The North Carolina data confirms what many suspected: Voter ID laws have a disparate impact on non-white and Democratic voters. According to the North Carolina Secretary of State, 46 percent of unmatched voters in the 2012 general election were non-white, compared to 30 percent of all registered voters. Similarly, 36 percent were black, compared to 23 percent of registered voters. And 58 percent of voters without a state-issued ID were Democrats, compared to 43 percent of all registered voters.
But despite a disproportionate impact on Democratic-leaning groups, the electoral consequences of voter ID seem relatively marginal. After expanding their matching criteria, the number of North Carolina registered voters without a state-issued photo ID dropped from 612,955 to 318,643. And of those unmatched registered voters, just 138,425 participated in the 2012 general election. That confirms that voters without photo identification are far less likely to vote than their peers: 72 percent of registered voters with a state issued photo ID participated in the 2012 general election, compared to just 42 percent of voters who couldn’t be matched with a license or other form of identification. Of those unmatched registered voters who didn’t participate in 2012, fully 63 percent hadn’t participated in any of the last five general elections.
By plugging in the exit poll numbers for race and party identification—which isn’t quite the same as party registration—we can estimate that Obama would have won approximately 60 percent of unmatched voters, by a margin of about 25,000 to 30,000 votes.
As a result, Obama’s share of the vote in North Carolina might have dropped from 48.3 to 48 percent, expanding Romney’s margin of victory from 92,000 to about 120,000 votes. 25,000 to 30,000 votes could flip a very close election, but nothing more. In 2012, no state was so close.

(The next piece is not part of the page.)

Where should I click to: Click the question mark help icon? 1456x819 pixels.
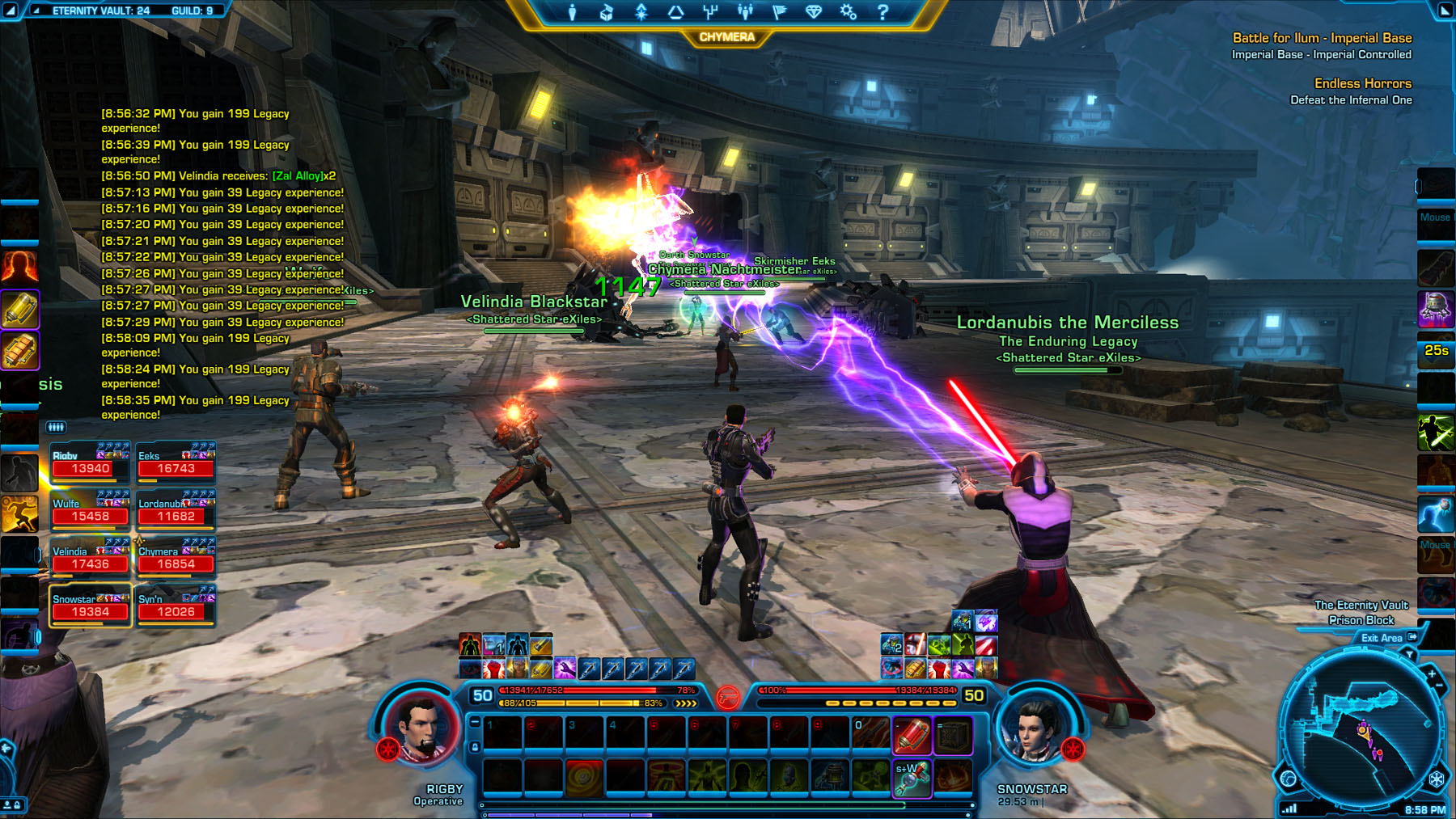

A few caveats. The Secretary of State analysis attempted to match voter registration with state-issued photo identification, but a number of alternative forms of identification—ranging from passports to student IDs—may be acceptable, depending on the law. Some unknown number of voters would probably acquire a valid form of identification to allow them to vote.
Additionally, the results in North Carolina may not be representative of other states. For instance, North Carolina has large black and student populations that might make the state something of a “worst case” scenario for Democrats. On the other hand, North Carolina isn’t full of huge cities like Philadelphia or New York, where urban, Democratic voters are unusually dependent on public transportation and less likely to own a car.
These data leave no question about whether voter ID laws have a disparate impact on non-white voters. In that sense, Democratic fears and Republican hopes are confirmed. But the North Carolina data also suggests that voter ID laws are unlikely to flip the outcome of a national election, even if it does have an objectionable, disparate impact on non-white and Democratic-leaning voters. That doesn’t mean it couldn't play a role in a close election—and close elections do happen. But Republicans expecting to flip Pennsylvania or Democrats fearing that Republicans will steal elections with voter ID should be circumspect about the comparatively modest electoral consequences. Many of the registered voters without a photo ID just aren't voting and 40 percent of them are probably voting Republican. If you want voter ID because you think you'll steal Pennsylvania, or you're opposed because you're concerned it's a Democratic apocalypse, move on. It's not the apocalypse, even if it is an affront to voting rights.